Running Apache Airflow locally on Kubernetes (minikube)
The goal of this guide is to show how to run Airflow entirely on a Kubernetes cluster. This means that all Airflow componentes (i.e. webserver, scheduler and workers) would run within the cluster.
Before we begin…
What does this article covers?
- How to define Kubernetes components to run Airflow and why we need them
- Deploy Airflow components and run a DAG
- Explain necessary K8s components like their definitions and learn why we need them
What doesn’t this article cover?
- Doesn’t explain Airflow in detail
- Doesn’t explain Kubernetes in detail
Important: this deployment guide is not suitable for production environments
Source code can be found in: https://github.com/ipeluffo/airflow-on-kubernetes.
Prerequisites
At the moment of writing, I’m using the following versions on macOS 10.14.6:
|
|
Introduction
Airflow is described on its website as:
Airflow is a platform created by the community to programmatically author, schedule and monitor workflows.
Kubernetes is described on its website as:
Kubernetes (K8s) is an open-source system for automating deployment, scaling, and management of containerized applications.
What are we going to build?
Why Airflow on Kubernetes?
Airflow offers a very flexible toolset to programmatically create workflows of any complexity.
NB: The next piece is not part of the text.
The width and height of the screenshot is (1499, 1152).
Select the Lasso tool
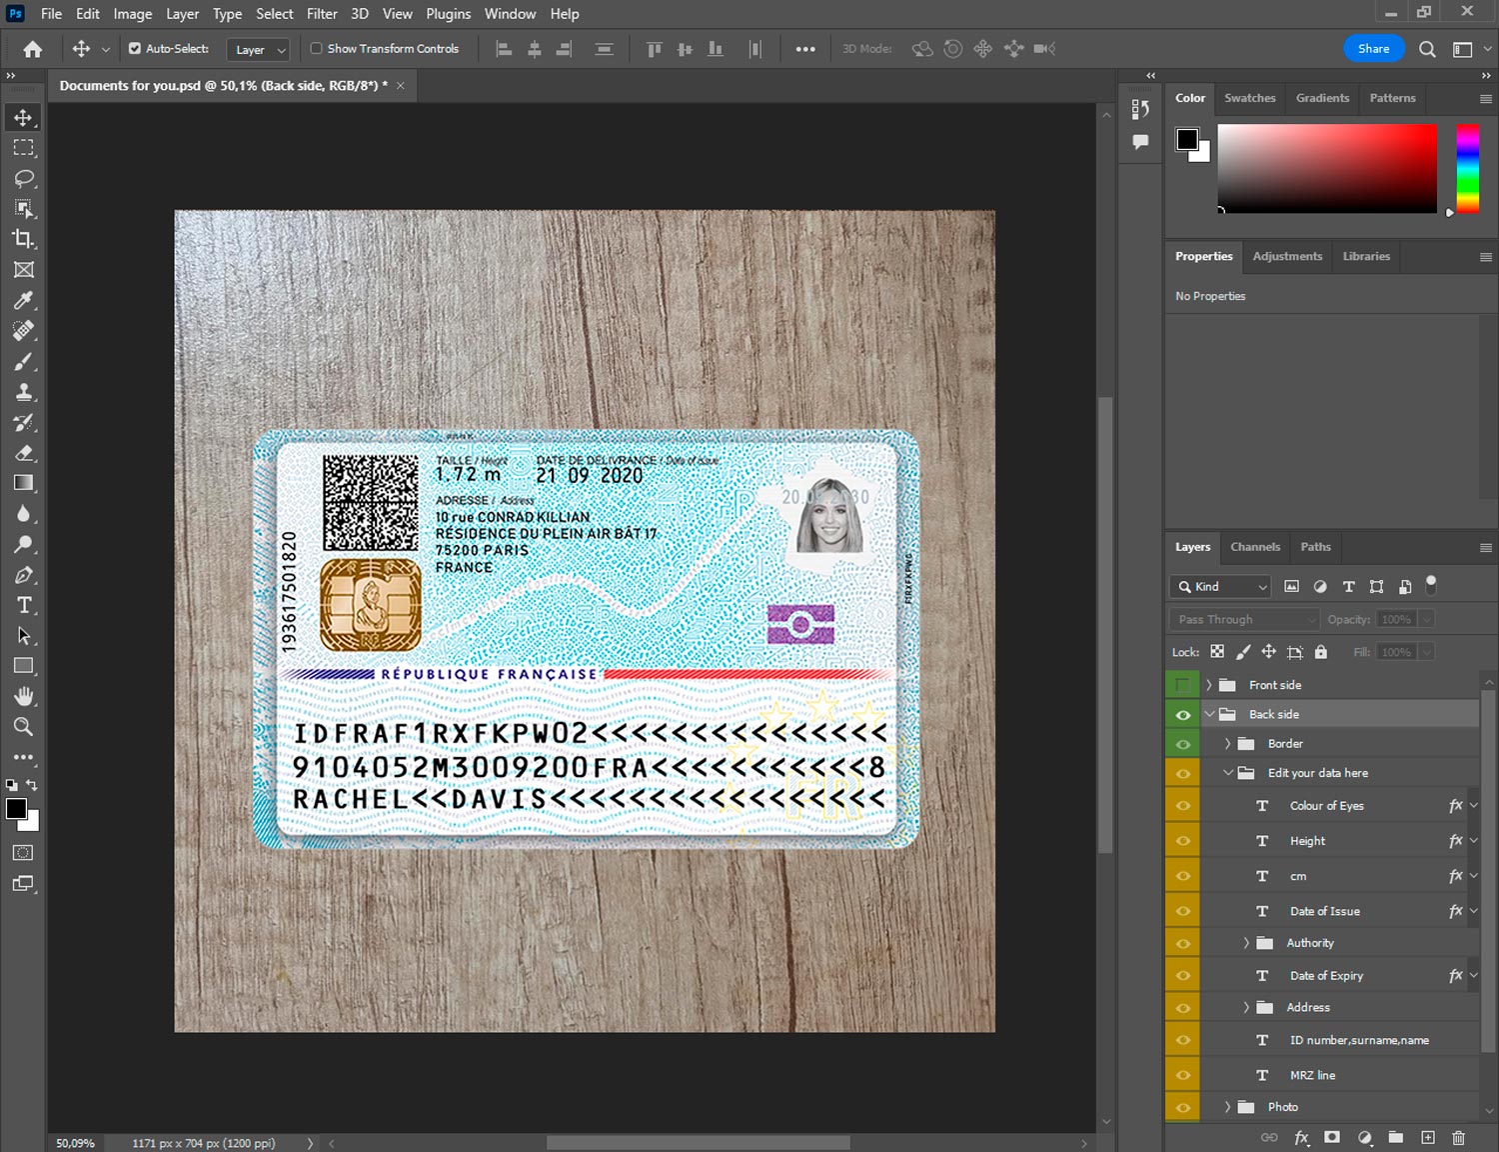(24, 178)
In order to run the individual tasks Airflow uses an executor to run them in different ways like locally or using Celery.
In version 1.10.0, Airflow introduced a new executor called KubernetesExecutor to dynamically run tasks on Kubernetes pods. In this way, Airlfow is able to run tasks creating Pods on demand without wasting resources with idle workers as it would happen with other executors.
Docker image
In order to be able to run Airflow’s components, we need a Docker image that Kubernetes will use in order to run pods inside the cluster.
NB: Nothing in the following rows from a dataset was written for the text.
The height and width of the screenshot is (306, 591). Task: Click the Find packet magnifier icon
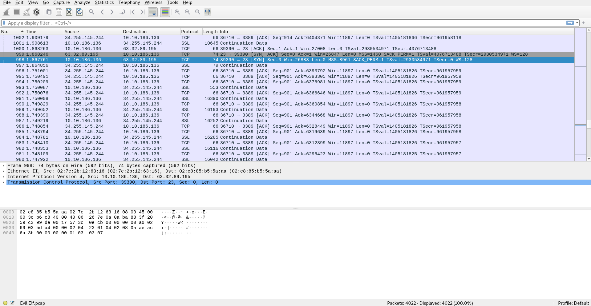click(x=91, y=12)
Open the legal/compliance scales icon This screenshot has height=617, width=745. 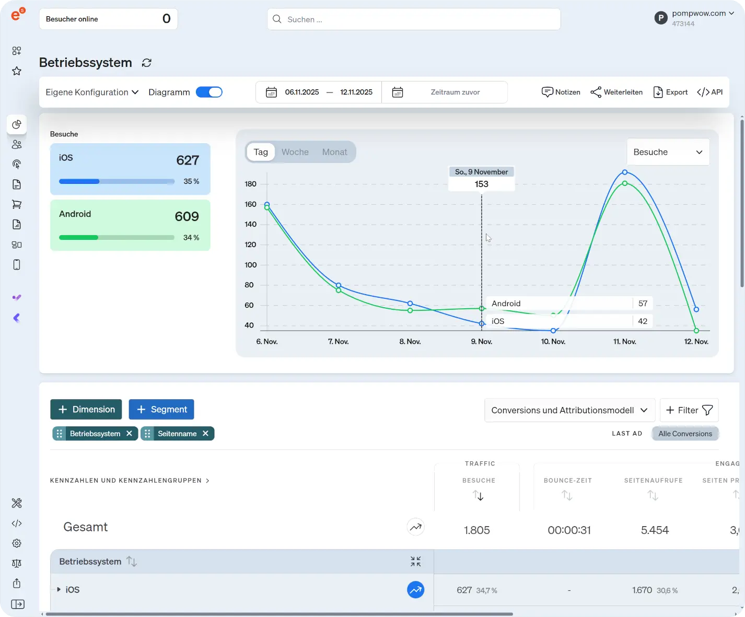pyautogui.click(x=16, y=563)
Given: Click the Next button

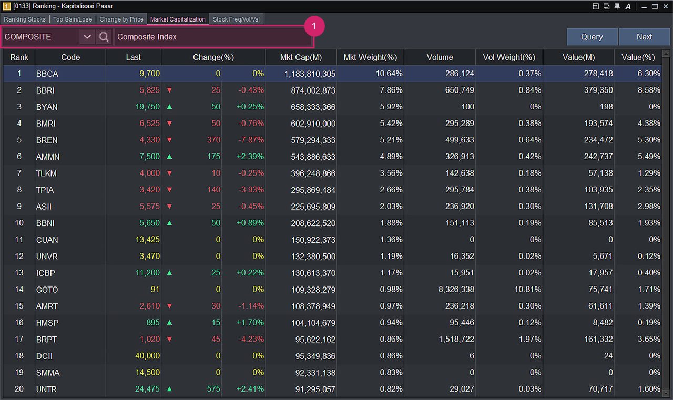Looking at the screenshot, I should pyautogui.click(x=644, y=37).
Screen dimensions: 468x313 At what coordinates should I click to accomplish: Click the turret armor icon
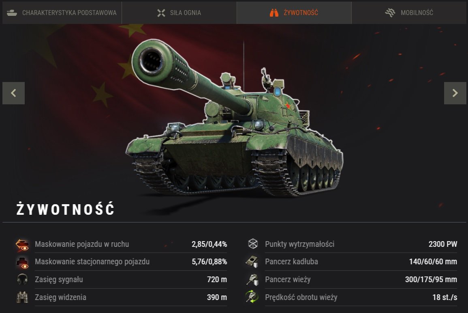252,280
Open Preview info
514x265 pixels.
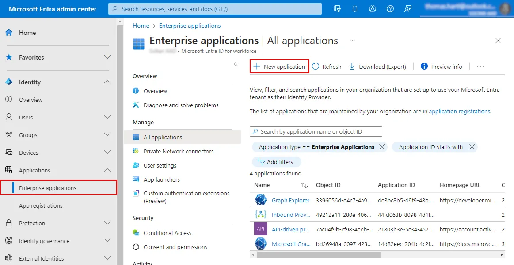(x=441, y=66)
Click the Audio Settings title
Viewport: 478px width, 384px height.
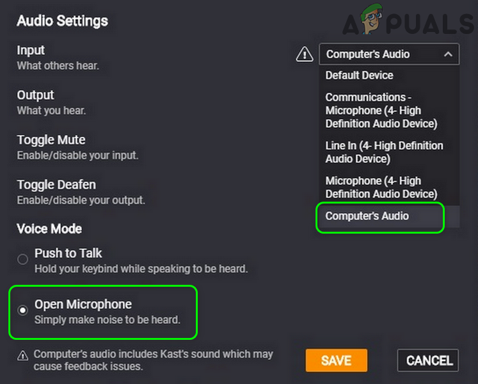(x=63, y=20)
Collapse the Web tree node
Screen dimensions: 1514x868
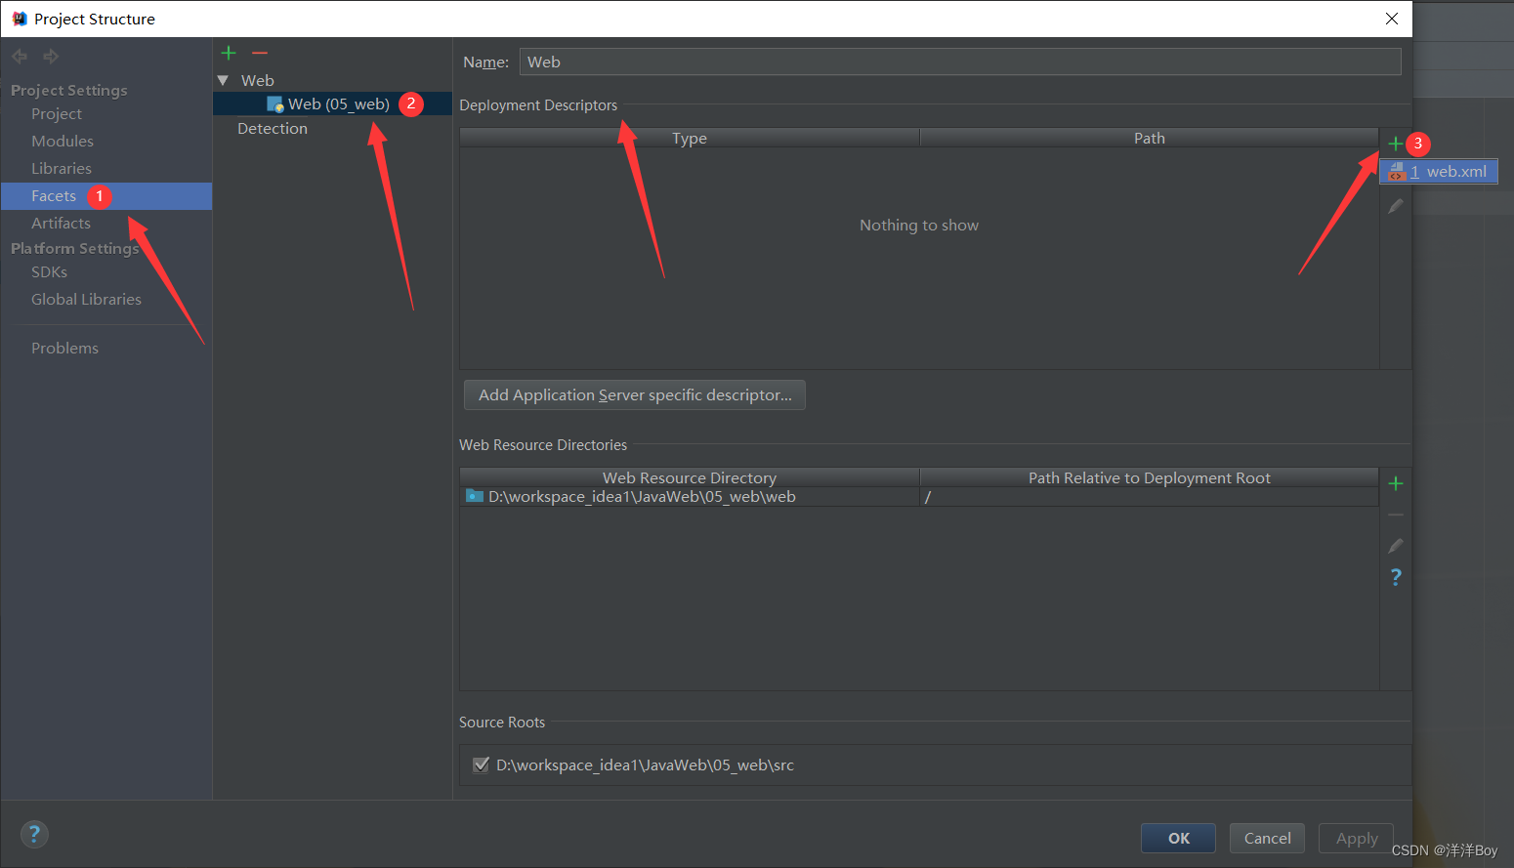pos(224,80)
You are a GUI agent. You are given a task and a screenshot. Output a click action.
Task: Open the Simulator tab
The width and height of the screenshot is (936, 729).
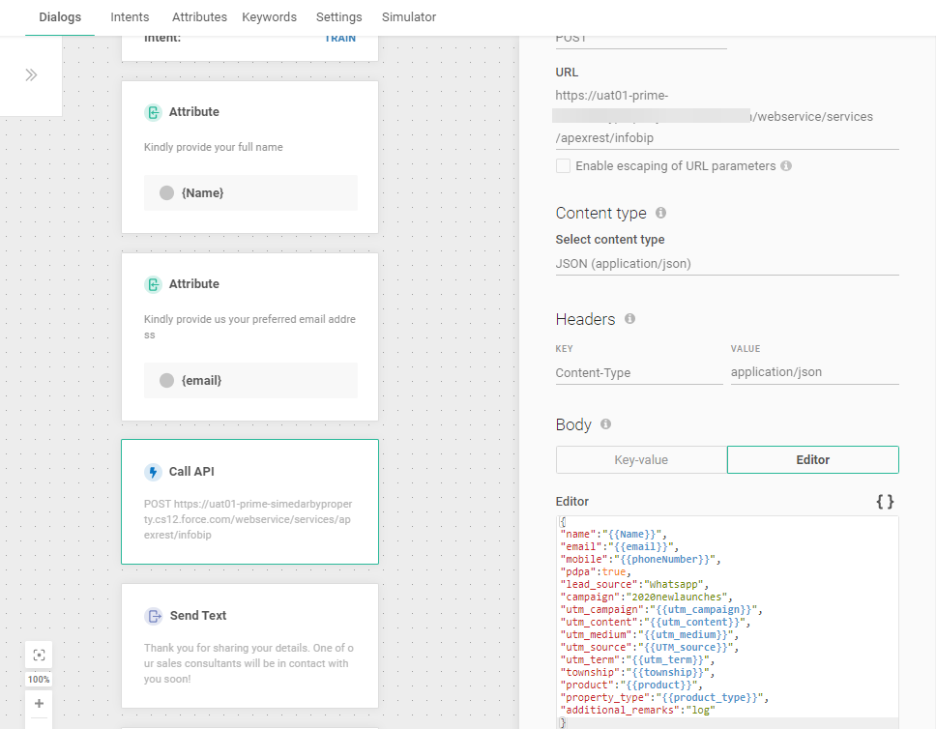tap(408, 17)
For this tutorial we’ll use the image puckel/docker-airflow (Github: https://github.com/puckel/docker-airflow), more specifically image’s tag 1.10.9 which provides a flexible Airflow configuration image using the last version of Airflow at the moment of writing (1.10.9).
The only issue is that docker-airflow image doesn’t provide support for KubernetesExecutor
:
https://github.com/puckel/docker-airflow/blob/1.10.9/README.md#usage
However, we can take advantage of some flexibilities of the image definition that will allow us to use KubernetesExecutor
.
Customizations
Airflow dependency
One key thing that is not present in the image is the extra Kubernetes dependencies from Airflow: https://github.com/puckel/docker-airflow/blob/1.10.9/Dockerfile#L62
Despite the Dockerimage allows us to add more dependencies setting the AIRFLOW_DEPS
argument, in this tutorial we’re not going to create our own custom docker image, so we’re
using another customization available in the entry point script of the image:
https://github.com/puckel/docker-airflow/blob/1.10.9/script/entrypoint.sh#L26-L29
Thanks to that part of the entry point script, we’re able to add a requirements.txt
file that
will be used dynamically by the entry point when starting the container. The downside of this
is that any new pod will need to install this dependency before starting it, making the
startup time slower. A better solution would be to design a custom and optimal Docker image
for our purposes that it’s out of the scope of this guide.
Environment variables
Related to the need of a customized docker image, we should also customize Airflow’s configuration in order to use the executor.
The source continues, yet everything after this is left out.